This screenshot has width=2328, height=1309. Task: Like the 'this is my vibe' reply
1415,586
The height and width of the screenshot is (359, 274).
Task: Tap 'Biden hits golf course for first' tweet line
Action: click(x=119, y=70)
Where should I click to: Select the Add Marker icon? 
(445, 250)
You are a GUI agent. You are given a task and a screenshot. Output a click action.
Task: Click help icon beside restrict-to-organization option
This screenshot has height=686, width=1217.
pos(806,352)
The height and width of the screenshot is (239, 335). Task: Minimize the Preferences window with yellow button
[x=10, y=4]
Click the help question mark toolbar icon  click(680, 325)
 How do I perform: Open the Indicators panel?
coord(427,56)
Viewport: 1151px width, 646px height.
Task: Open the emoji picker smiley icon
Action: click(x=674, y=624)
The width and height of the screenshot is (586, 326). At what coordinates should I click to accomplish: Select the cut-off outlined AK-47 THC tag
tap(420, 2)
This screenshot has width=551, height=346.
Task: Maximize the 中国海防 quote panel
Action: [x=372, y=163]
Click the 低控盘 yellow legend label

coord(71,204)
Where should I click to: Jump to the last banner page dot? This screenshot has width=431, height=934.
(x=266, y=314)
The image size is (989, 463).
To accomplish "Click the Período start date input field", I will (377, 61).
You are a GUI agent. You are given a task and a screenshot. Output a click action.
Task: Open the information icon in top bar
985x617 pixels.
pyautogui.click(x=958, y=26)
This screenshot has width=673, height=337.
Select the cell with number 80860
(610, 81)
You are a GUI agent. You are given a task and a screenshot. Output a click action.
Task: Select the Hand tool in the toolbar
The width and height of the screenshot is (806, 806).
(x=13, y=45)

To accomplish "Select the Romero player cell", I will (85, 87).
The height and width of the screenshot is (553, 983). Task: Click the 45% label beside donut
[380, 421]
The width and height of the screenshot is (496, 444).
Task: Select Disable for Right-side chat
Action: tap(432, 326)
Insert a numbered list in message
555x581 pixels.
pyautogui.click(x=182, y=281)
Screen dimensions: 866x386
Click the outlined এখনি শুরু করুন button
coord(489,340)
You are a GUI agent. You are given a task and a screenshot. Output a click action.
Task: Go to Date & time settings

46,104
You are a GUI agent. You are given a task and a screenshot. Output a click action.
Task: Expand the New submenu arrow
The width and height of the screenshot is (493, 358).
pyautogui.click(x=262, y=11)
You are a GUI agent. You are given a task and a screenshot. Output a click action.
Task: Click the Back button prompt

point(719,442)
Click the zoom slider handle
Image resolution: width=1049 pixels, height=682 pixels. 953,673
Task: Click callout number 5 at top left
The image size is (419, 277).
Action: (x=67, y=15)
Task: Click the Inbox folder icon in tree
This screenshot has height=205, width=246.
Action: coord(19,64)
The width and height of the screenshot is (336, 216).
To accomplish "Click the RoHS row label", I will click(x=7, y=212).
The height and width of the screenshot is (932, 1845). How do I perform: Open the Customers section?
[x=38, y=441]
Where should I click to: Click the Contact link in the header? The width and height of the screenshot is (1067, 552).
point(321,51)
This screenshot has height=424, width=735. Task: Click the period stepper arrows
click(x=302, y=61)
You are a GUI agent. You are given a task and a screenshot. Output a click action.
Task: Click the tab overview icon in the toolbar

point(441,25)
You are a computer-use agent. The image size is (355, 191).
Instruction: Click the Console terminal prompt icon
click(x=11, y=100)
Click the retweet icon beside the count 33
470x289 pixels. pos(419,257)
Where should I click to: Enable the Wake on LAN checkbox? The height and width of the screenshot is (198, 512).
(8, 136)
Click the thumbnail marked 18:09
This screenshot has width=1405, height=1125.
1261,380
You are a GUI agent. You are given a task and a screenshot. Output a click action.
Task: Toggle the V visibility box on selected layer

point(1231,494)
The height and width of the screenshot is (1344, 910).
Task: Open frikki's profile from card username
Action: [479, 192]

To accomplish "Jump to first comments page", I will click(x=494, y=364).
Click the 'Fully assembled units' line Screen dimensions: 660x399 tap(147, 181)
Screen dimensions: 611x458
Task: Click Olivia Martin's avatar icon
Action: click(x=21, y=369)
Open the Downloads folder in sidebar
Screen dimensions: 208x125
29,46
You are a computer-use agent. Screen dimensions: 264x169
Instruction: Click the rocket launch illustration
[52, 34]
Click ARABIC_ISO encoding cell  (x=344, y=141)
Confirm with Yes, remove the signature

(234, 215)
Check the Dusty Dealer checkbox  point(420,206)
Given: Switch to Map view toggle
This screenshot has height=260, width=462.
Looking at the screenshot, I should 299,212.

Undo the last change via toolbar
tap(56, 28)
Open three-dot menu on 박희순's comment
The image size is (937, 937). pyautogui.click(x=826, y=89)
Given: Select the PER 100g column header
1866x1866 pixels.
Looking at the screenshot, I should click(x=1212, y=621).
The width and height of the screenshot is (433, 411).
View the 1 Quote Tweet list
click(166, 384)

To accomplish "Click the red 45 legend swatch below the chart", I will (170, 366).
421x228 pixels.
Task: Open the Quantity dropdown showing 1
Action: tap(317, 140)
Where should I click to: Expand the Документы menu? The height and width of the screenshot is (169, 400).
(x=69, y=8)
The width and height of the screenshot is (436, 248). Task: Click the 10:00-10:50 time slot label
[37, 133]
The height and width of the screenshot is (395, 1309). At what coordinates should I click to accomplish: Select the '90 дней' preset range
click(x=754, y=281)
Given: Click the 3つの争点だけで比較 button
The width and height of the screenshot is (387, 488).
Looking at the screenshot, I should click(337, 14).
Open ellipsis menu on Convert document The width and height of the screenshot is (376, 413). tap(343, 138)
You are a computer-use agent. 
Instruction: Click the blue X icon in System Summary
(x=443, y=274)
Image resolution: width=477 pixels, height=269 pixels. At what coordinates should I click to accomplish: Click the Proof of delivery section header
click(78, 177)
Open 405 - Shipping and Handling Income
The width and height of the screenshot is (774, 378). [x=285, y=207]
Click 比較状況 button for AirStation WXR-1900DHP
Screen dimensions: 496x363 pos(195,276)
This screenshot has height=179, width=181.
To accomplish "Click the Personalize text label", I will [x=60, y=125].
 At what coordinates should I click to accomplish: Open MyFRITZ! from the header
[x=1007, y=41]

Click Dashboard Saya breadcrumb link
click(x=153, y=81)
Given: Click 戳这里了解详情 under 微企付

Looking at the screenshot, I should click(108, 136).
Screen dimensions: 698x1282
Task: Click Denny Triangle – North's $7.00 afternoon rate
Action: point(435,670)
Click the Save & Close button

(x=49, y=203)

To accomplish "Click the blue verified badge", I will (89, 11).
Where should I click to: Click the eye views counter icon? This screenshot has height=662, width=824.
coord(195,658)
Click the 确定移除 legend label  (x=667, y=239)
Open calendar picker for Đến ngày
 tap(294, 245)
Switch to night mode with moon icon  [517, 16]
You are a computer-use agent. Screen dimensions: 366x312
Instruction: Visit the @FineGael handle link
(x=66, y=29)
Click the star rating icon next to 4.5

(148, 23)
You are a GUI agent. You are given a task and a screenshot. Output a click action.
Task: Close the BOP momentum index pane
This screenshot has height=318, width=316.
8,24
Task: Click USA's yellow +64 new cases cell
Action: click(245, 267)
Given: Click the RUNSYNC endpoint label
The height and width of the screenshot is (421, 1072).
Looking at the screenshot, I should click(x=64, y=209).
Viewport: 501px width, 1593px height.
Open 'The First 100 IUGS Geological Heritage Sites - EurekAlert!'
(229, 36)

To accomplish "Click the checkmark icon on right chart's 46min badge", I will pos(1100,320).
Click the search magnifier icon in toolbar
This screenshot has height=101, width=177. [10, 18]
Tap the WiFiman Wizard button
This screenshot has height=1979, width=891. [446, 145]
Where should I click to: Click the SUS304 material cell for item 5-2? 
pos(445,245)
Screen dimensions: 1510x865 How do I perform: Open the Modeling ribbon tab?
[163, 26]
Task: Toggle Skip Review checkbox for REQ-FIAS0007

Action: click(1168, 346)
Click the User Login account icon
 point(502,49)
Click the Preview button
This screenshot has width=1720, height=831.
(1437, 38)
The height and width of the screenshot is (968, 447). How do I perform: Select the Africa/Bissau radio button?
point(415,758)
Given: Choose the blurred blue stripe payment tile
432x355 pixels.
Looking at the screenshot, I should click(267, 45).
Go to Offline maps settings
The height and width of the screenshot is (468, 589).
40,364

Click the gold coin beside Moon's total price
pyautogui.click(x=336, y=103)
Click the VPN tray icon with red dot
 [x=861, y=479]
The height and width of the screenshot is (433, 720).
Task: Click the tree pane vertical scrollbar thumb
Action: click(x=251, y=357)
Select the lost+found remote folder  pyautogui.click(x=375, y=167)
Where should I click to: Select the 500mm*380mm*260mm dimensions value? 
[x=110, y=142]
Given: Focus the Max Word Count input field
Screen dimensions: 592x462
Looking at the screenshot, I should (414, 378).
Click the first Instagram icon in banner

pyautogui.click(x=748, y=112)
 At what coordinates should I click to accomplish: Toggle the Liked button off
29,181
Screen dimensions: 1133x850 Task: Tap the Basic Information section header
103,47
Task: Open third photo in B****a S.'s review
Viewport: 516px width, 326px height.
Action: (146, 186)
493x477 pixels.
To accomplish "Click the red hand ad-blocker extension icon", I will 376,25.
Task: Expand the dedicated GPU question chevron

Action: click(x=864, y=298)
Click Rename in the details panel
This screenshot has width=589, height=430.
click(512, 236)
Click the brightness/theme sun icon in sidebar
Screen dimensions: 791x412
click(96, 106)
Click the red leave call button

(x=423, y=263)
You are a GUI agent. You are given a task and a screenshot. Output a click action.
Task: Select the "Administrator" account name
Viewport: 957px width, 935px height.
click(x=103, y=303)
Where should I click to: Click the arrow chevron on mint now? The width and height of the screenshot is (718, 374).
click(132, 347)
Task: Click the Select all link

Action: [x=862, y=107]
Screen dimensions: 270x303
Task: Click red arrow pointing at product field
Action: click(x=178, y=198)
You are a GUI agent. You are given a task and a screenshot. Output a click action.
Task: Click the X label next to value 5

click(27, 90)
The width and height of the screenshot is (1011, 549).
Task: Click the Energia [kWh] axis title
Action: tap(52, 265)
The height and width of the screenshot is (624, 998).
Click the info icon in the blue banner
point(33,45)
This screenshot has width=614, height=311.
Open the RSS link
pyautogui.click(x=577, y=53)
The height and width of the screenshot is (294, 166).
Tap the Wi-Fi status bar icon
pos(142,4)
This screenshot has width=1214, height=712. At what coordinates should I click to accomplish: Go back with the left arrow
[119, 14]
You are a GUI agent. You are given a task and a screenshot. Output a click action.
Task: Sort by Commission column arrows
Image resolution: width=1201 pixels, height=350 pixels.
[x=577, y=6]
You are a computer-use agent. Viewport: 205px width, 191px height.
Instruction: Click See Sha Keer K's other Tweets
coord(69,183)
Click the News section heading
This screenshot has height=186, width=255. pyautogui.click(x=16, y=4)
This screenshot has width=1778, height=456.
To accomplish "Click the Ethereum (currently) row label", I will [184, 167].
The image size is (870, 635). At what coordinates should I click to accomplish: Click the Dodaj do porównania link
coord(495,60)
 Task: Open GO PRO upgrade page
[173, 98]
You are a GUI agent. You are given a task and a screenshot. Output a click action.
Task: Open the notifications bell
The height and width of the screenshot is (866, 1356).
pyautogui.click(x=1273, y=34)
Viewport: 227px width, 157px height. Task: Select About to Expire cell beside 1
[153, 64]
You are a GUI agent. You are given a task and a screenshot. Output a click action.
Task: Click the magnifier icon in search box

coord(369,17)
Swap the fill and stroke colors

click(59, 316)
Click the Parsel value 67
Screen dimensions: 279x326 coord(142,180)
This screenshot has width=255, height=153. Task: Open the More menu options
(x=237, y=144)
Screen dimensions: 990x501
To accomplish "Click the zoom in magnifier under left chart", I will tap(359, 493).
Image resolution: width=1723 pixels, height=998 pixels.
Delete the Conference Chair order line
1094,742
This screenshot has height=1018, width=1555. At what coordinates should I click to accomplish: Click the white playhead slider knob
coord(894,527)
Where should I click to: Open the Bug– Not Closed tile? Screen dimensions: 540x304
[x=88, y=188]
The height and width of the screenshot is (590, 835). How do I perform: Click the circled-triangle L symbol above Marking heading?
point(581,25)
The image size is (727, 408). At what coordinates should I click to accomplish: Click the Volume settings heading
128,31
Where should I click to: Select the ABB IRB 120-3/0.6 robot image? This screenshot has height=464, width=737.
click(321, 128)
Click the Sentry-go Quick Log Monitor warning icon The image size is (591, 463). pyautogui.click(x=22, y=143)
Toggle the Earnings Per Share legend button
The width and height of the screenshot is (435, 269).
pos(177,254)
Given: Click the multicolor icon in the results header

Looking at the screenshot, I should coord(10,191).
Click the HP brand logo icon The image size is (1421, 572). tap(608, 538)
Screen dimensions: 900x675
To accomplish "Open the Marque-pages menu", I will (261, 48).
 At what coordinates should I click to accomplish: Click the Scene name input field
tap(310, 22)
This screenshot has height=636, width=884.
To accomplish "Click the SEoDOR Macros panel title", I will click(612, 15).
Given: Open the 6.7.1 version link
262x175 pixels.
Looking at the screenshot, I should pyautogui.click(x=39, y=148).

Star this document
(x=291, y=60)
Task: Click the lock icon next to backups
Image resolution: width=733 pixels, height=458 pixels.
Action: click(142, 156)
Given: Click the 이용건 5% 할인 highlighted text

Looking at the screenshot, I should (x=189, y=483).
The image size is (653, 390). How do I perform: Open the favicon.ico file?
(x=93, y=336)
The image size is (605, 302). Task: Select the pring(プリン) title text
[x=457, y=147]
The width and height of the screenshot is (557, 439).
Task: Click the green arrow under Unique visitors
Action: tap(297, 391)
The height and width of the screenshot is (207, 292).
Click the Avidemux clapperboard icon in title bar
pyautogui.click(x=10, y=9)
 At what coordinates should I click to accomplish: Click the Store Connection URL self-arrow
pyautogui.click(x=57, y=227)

■ Work to be completed: Search the entries above for lines containing the word "help", and copy each one.

■ Answer to this problem:
Task: Click help icon beside restrict-to-organization option
Click the help question mark toolbar icon  click(680, 325)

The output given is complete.